_Documento de origem_:
RECUPERAR O INVESTIMENTO PÚBLICO

“Não dá para ficar submetido a esse movimento de capitais, que é puramente especulativo. Não há mais no mundo quase investimento direto estrangeiro. Não tem investimento direto produtivo em fábricas novas. Só tem movimento financeiro. A taxa de câmbio não é determinada pela importação e exportação, mas sim pelo movimento financeiro”.

“Garantir a vida dos que foram machucados por esse desastre econômico e político do Bolsonaro e do Paulo Guedes. Isso é muito importante como pontapé inicial. Mas você precisa recuperar o investimento público. A taxa de investimento agregada (pública mais privada) está em 14% do PIB, nunca foi tão baixa. Estava em 21%, 22%.     Recuperar o investimento e fazer isso de forma muito bem dirigida”.

REINDUSTRIALIZAÇÃO, CIÊNCIA, TECNOLOGIA E SAÚDE

“Tem que recuperar a capacidade de investimento e, no caso da reindustrialização, não vai ser fácil. A desindustrialização no Brasil foi muito rápida. A indústria brasileira não foi só vitimada pela perda de setores, como não houve a incorporação de setores novos, os mais avançados”.

“Então vamos ter que trabalhar na esfera industrial, tecnológica, na relação das empresas com os centros de pesquisa. Teríamos que ter um programa específico para a saúde. Temos condição de fazer uma reindustrialização na área da saúde. Há gente qualificada, basta ver, na pandemia, a qualidade dos cientistas brasileiros. Há qualidade da universidade brasileira nessa área e em outras”.

GETÚLIO E O PAI DE ANTÔNIO ERMÍRIO

“A ideia de fabricar os fabricantes vem dos anos 1920, do Antonio Gramsci [1891-1937]. Isso vai se repetir. Você vai ter que criar oportunidades muito bem definidas por parte do gasto público, que atraiam a participação empresarial. Tem muito empresário pequeno e médio que teria oportunidade de apostar nesse salto. Vejam o caso da Califórnia”.

“O avanço tem se fazer na direção dos setores mais avançados. Vai precisar ter uma articulação muito séria do Estado com o setor empresarial”.

_Instruções do exercício_: Continue o texto sobre investimento público e reindustrialização a partir da última frase apresentada, mantendo o mesmo tom de fala.

_Dados do exercício_:
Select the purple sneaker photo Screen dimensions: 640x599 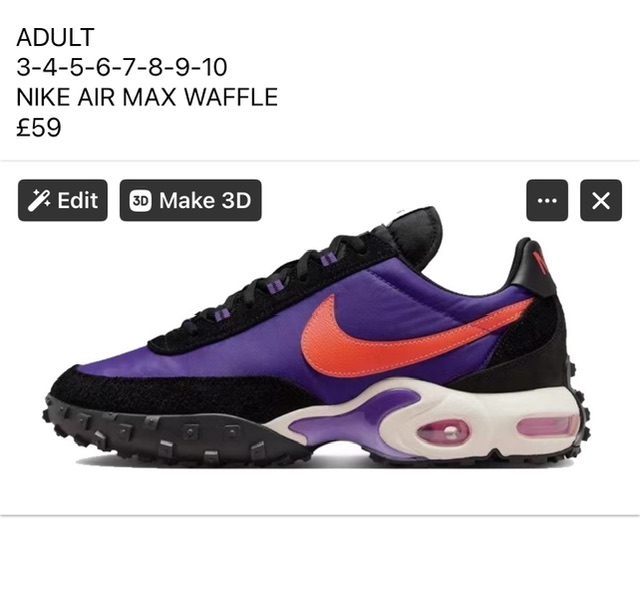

_Resultado da tarefa_:
“É preciso que você tenha, como dizia o Keynes, um orçamento de capital que motive os empresários, que lhes dê confiança de investir, de participar dessa aventura. Como foi o caso do pai do Antônio Ermírio de Moraes, que foi produzido pelo Getúlio. Os Lafer foram produzidos pelo Getúlio. Juscelino também produziu muitos deles”.

É PRECISO REGULAR OS MERCADOS FINANCEIROS

“Nessa economia monetário-financeira, os mercados financeiros precificam o valor dos ativos que são negociados. Na precificação dos ativos, eles afetam também o crédito para diversos setores. O mercado financeiro é fundamental para a alocação de recursos. Se você não tem um controle sobre o mercado financeiro, deixado à própria sorte, ele vai fazer as suas felonias, vai se voltar para ele mesmo”.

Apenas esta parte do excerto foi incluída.